We’ve been told that they/we were bad, bad, bad for not understanding the risks involved in the adjustable-rate mortgages, all the while ignoring the fact that most lending institutions/mortgage bankers were keen to intimate that increasing interest costs could be refinanced later. And wasn’t the model for obtaining wealth? Go with the escalating values, and trade up. How was this possible? Now mind you, I am not a financial genius and will admit my naiveté of the intricacies of the financial markets. But it is this very element — that I am not as versed in market wisdom as those self-proclaimed gurus of Wall Street — that sheds some light on my arguments. No one could have ever gotten what are now called “outrageous loans” if the banks and the backers and guarantors of banks had not been fat-happy to make them.

Risk vs. reward. If I go to Vegas and throw $100 down on the craps table, we all know what that is called: a crap shoot. If I buy a stock in any corporation, I should know the risks. If not, it means I didn’t do due diligence and read my thickly paginated brokers agreement. The risks include — going up — and going down.

Short sellers buy on the hopes of a going down trend.

Investing is a risky business. Why then, should the banks and the mortgage backers suddenly get a free get-out-of-jail card? Can I have one, too? Can I buy some questionable securities, max out my credit cards and pay myself an exorbitant salary? Then, when things don’t keep going my way, I can’t make the payments, and no one wants to buy the stuff I’ve collected in my rise to riches, can I simply say, “oops,” and have my neighbor bail me out?

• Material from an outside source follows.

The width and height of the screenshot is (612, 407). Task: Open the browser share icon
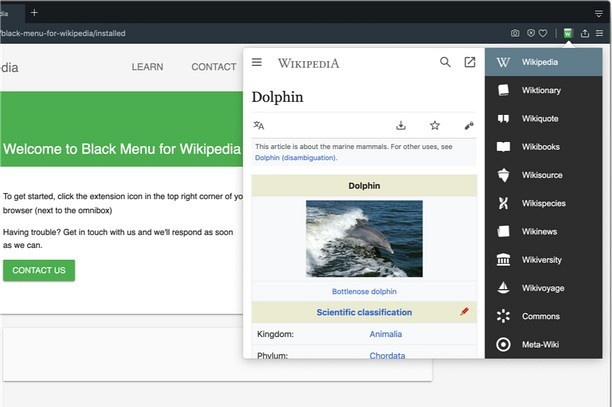click(x=585, y=33)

Isn’t that exactly what is happening? We, the taxpayers, thanks to the federal government and its actions, are now bailing out the very institutions that fueled the housing up-tick. They didn’t do it alone. They had help by the very same Feds who, because the climate in Washington/Wall Street since the ’80s was to hold regulations of anything at a minimum, provide tools for escalating profits, and contributed to the monster that now threatens to swallow our national sense of financial well-being.

My mind is in a tangle of what this all means. I can’t help but think that as Wall Street became a glorified Las Vegas, and the players found themselves in bed with the administration, that all of the rest of us became merely pawns in the game.